Objective parameters that express the quality of rectal dissection are rate of circumferential resection margins involvement and involvement of the mesorectum. In studies of TME specimens in robotic and laparoscopic surgery, most reported that the positivity rate of the circumferential resection margin in robotic surgery was similar to that obtained in laparoscopic surgery [12, 14]. In this study, the rates of involved circumferential resection margins were not significantly different between the two groups. Regarding to the TME completeness, Baik et al. [39]. reported that macroscopic grading of the TME specimen in the robotic group was complete in 17 cases and nearly complete in one case, and in the laparoscopic group, grading was complete in 13 cases and nearly complete in three cases in their pilot randomized trial where patients were randomly assigned to receive 18 robotic procedures or 16 laparoscopic procedures. In that study, the quality of the mesorectum was scored using three grades (complete, nearly complete, and incomplete) by a pathologist who had no clinical information about the patients. In our study, 63 specimens (98.4 %) were classified as complete and one (1.6 %) as nearly complete in the laparoscopic group, and 71 specimens (95.9 %) were classified as complete and three (4.1 %) as nearly complete in the robotic group, although the quality of TME completeness was evaluated by the operator surgeon in the operating room.

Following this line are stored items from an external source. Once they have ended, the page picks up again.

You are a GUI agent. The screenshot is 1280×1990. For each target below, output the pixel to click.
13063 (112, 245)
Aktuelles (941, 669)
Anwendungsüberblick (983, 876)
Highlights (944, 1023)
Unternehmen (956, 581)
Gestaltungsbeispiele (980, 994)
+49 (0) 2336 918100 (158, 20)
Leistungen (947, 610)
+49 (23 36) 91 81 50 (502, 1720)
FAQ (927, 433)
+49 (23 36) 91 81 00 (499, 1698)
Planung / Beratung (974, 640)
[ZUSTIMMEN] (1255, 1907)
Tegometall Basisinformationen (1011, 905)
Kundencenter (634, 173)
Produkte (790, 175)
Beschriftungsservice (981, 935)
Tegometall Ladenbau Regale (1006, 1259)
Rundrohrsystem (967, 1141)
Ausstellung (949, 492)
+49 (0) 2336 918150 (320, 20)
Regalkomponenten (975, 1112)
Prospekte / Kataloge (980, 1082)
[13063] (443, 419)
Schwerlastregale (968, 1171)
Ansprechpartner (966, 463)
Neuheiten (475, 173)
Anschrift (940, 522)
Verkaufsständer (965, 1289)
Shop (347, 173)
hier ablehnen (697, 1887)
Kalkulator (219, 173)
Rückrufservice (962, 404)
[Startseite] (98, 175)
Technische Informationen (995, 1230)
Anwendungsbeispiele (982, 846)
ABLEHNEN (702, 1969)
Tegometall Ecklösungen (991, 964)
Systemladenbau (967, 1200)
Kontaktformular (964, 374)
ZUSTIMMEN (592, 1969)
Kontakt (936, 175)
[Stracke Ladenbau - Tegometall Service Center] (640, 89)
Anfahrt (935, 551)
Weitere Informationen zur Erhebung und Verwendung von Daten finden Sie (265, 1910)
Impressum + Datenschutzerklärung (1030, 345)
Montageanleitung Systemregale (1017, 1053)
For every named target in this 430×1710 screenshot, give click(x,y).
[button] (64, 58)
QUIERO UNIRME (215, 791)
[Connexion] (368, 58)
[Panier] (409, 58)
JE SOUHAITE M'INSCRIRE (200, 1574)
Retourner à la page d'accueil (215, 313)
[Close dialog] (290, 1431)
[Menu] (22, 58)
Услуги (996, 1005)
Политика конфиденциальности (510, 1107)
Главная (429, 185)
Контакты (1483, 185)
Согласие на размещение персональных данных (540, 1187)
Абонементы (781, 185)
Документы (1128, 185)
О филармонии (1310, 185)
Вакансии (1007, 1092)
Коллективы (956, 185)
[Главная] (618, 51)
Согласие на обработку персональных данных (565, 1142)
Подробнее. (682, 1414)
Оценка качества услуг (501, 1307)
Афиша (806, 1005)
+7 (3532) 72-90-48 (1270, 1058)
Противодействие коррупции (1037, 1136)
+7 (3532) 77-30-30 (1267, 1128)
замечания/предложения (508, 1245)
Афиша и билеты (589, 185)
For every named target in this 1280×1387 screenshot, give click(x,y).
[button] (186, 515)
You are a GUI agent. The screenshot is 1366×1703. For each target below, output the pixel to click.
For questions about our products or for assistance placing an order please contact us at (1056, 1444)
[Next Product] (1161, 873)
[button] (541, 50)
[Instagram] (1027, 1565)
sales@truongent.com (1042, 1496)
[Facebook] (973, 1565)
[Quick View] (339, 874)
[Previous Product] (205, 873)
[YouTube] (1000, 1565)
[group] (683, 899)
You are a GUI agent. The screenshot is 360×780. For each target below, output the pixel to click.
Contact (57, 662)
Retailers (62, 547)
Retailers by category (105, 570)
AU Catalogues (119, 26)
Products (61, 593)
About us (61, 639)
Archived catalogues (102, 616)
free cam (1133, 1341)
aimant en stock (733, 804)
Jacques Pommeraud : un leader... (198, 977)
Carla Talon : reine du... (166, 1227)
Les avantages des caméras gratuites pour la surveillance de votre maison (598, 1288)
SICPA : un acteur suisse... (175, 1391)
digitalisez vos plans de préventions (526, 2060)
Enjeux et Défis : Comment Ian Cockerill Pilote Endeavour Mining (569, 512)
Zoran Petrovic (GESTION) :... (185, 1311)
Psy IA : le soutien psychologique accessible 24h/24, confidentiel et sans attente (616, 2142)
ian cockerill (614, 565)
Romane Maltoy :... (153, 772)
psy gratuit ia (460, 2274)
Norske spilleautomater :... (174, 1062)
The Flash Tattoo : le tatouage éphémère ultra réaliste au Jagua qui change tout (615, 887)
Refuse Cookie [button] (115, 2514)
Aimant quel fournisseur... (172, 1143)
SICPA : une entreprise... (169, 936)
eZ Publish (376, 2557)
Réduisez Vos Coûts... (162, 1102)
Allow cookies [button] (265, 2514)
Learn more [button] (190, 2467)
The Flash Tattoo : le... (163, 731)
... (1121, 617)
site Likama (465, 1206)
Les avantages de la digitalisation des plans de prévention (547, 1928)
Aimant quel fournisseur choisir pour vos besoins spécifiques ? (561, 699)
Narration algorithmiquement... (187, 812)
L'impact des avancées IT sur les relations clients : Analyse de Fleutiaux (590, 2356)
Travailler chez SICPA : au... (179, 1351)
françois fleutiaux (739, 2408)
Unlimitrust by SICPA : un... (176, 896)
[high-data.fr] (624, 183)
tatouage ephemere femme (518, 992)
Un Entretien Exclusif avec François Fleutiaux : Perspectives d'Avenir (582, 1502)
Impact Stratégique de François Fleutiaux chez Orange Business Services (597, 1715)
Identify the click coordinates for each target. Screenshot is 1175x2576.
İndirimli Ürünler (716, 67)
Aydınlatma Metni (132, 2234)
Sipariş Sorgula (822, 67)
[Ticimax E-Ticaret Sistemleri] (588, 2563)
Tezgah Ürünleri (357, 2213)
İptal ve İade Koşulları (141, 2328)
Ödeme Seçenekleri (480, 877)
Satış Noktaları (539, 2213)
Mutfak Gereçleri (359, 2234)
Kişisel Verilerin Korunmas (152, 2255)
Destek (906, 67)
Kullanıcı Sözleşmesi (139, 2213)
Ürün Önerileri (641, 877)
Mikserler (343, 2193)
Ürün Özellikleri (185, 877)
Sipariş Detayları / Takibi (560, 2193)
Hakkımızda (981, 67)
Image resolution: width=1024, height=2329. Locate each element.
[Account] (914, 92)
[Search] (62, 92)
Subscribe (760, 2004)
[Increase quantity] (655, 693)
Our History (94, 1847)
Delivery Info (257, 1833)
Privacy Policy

Recently, Baek et al. [40]. classified 182 patients who underwent robotic surgery for rectal cancer into easy, moderate, and difficult groups by MRI-based pelvimetry and there was no difference between the groups in terms of operative and pathologic outcomes, including operation time. They concluded that the surgical robotic system may overcome challenges associated with difficult pelvic anatomy. Although there was no difference between the groups in terms of long-term oncologic outcomes in our study, a randomized prospective comparative study with stricter inclusion criteria such as difficult male pelvis and lower rectum is needed to evaluate the benefit of robotic surgery in these patients in the future.

The current study has several limitations, including its retrospective nature, significant selection biases, small sample size, and lack of data such as urinary and sexual functional outcomes. Although not statistically significant, robotic surgery was performed in patients with lower rectal cancer and more patients in the robotic group underwent robotic-assisted coloanal anastomoses and intersphincteric resections with a significantly higher stoma rate.

In conclusion, robotic surgery for rectal cancer after neoadjuvant CRT can be performed safely, with long-term oncological outcomes comparable to those obtained with laparoscopic surgery in the present study.